Task to complete:
Rewrite the records below, replacing each "At what coordinates should I click to accomplish" with "Which point should I click to accomplish" and changing nothing else.
** Begin Dataset excerpts **
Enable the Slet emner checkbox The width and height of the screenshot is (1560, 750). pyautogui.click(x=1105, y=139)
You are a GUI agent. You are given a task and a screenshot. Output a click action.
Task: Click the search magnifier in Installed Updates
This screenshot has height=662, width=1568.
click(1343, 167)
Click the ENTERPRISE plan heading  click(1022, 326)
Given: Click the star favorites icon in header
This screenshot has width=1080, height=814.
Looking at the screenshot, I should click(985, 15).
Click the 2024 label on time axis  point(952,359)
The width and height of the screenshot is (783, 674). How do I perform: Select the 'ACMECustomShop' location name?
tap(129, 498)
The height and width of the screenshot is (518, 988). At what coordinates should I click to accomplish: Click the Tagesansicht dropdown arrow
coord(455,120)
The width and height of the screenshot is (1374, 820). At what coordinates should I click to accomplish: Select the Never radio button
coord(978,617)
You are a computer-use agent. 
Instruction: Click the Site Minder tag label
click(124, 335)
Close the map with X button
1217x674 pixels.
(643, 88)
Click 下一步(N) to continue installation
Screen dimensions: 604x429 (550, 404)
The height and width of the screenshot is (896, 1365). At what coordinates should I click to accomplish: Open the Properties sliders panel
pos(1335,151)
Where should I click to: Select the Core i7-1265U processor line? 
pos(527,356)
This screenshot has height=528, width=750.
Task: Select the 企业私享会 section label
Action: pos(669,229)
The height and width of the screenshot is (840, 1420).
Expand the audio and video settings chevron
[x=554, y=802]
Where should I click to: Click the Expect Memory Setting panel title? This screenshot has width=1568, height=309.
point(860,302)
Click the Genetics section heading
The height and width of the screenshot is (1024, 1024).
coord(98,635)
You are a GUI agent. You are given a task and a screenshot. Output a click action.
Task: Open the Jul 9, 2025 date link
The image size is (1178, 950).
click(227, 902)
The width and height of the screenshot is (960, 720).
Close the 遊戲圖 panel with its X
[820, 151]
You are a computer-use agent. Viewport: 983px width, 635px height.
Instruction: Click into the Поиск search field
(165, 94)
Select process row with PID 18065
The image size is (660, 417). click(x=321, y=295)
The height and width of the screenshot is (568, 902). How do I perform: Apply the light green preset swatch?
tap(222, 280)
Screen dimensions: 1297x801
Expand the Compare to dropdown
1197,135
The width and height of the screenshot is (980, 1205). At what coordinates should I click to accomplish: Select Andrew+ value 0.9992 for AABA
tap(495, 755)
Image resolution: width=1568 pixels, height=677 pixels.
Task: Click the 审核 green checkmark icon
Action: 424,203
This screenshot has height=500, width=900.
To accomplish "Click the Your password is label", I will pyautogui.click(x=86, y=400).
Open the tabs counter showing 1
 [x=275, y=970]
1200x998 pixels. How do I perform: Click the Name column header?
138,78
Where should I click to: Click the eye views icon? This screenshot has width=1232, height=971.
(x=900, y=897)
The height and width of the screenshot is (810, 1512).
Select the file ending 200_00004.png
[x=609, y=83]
** End Dataset excerpts **
Response for this exercise:
Enable the Slet emner checkbox The width and height of the screenshot is (1560, 750). pyautogui.click(x=1105, y=139)
You are a GUI agent. You are given a task and a screenshot. Output a click action.
Task: Click the search magnifier in Installed Updates
This screenshot has height=662, width=1568.
click(1343, 167)
Click the ENTERPRISE plan heading  click(1022, 326)
Given: Click the star favorites icon in header
This screenshot has width=1080, height=814.
Looking at the screenshot, I should click(985, 15).
Click the 2024 label on time axis  point(952,359)
The width and height of the screenshot is (783, 674). How do I perform: Select the 'ACMECustomShop' location name?
tap(129, 498)
The height and width of the screenshot is (518, 988). Which point should I click to accomplish: Click the Tagesansicht dropdown arrow
coord(455,120)
The width and height of the screenshot is (1374, 820). Which point should I click to accomplish: Select the Never radio button
coord(978,617)
You are a computer-use agent. 
Instruction: Click the Site Minder tag label
click(124, 335)
Close the map with X button
1217x674 pixels.
(643, 88)
Click 下一步(N) to continue installation
Screen dimensions: 604x429 (550, 404)
The height and width of the screenshot is (896, 1365). Which point should I click to accomplish: Open the Properties sliders panel
pos(1335,151)
Where should I click to: Select the Core i7-1265U processor line? 
pos(527,356)
This screenshot has height=528, width=750.
Task: Select the 企业私享会 section label
Action: pos(669,229)
The height and width of the screenshot is (840, 1420).
Expand the audio and video settings chevron
[x=554, y=802]
Where should I click to: Click the Expect Memory Setting panel title? This screenshot has width=1568, height=309.
point(860,302)
Click the Genetics section heading
The height and width of the screenshot is (1024, 1024).
coord(98,635)
You are a GUI agent. You are given a task and a screenshot. Output a click action.
Task: Open the Jul 9, 2025 date link
The image size is (1178, 950).
click(227, 902)
The width and height of the screenshot is (960, 720).
Close the 遊戲圖 panel with its X
[820, 151]
You are a computer-use agent. Viewport: 983px width, 635px height.
Instruction: Click into the Поиск search field
(165, 94)
Select process row with PID 18065
The image size is (660, 417). click(x=321, y=295)
The height and width of the screenshot is (568, 902). How do I perform: Apply the light green preset swatch?
tap(222, 280)
Screen dimensions: 1297x801
Expand the Compare to dropdown
1197,135
The width and height of the screenshot is (980, 1205). Which point should I click to accomplish: Select Andrew+ value 0.9992 for AABA
tap(495, 755)
Image resolution: width=1568 pixels, height=677 pixels.
Task: Click the 审核 green checkmark icon
Action: 424,203
This screenshot has height=500, width=900.
To accomplish "Click the Your password is label", I will pyautogui.click(x=86, y=400).
Open the tabs counter showing 1
 [x=275, y=970]
1200x998 pixels. How do I perform: Click the Name column header?
138,78
Where should I click to: Click the eye views icon? This screenshot has width=1232, height=971.
(x=900, y=897)
The height and width of the screenshot is (810, 1512).
Select the file ending 200_00004.png
[x=609, y=83]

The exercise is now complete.